In seconds, they were deposited in Radhya’s bedroom. As they stepped from behind an ornate plaster screen, a child’s fantasy of a garden intrigued the men who stared around curiously, craning their necks to see it all. Flowers and animals, birds and butterflies were everywhere. It was difficult to tell what furniture was and what was ornament. The bed was a living creature designed to hold and comfort the sleeper, its coverlet a flap of fur. The floor was fuzzy grass. Radhya led the way around another screen at the opposite end of the room, and they exited into a familiar hallway.

At the med lab, a quick scan revealed two transmitters, one in Max’s neck, and one in his rear. Will gave him a local freezing and removed the one in his neck with a scalpel. It had burrowed deep.

Max was cursing beneath his breath. “I thought she was only coming on to me. I didn’t realize I was having nanos planted.

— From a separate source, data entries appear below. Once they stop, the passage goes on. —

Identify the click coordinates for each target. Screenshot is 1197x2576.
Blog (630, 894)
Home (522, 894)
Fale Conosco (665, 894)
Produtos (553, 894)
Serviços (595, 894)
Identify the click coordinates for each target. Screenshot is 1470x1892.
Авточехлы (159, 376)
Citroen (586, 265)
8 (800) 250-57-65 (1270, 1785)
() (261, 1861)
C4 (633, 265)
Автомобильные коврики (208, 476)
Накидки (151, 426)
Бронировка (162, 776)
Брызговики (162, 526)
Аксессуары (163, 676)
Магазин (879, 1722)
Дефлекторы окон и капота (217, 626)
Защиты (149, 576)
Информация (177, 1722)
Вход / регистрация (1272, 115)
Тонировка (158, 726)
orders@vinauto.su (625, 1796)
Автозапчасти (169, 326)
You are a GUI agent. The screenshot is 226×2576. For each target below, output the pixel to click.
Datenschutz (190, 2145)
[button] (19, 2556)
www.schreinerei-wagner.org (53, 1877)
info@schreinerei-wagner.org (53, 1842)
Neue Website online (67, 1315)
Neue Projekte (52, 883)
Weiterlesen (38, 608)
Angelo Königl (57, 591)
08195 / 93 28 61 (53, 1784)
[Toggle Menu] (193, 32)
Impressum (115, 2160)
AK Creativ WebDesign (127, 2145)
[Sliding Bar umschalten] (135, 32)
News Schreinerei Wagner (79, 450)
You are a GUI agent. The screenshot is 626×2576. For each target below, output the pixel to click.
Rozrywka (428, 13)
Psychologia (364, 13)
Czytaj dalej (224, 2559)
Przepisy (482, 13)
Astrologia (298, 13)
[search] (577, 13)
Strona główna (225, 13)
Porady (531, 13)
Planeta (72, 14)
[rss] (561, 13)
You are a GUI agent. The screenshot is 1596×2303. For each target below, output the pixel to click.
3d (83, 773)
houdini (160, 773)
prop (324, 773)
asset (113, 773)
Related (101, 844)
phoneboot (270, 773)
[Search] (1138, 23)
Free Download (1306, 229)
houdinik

How could I be such a fool? I even have that stupid super deluxe training. I should know better.”

“Max,” cut in Radhya sharply, “there is no way you could know. I told you to expect seduction, not trickery. Besides, Barone knew what he was going to do. I never suspected him of being stupid. He certainly wouldn’t give you any hint of how to protect yourself or me from his schemes. I have been so involved with this D’Bara/Petra thing that I haven’t been focused on the whole picture. Anyway now you can educate Will and Padr on the feelings of a nano plant.”

“Feels like being pinched hard,” Max replied. “But I never felt anything after that.”

“You wouldn’t,” Will said holding up the first one. It was the size of a fruit fly. “It releases an analgesic as it burrows. Only breaking the skin hurts.”

Will poured the instant healing compound on Max’s neck and started to remove the second. Radhya put the tiny machine in a test tube. The second joined it in a minute.

“What to do?” she mused.

Finally, she placed the tube in the rear of the freezer in lab two. Will was just wiping the blood drop from Max’s buttocks as she returned.

“Go to bed,” she told Will. “Max you can have guard duty. Tomorrow we cure Amlina.”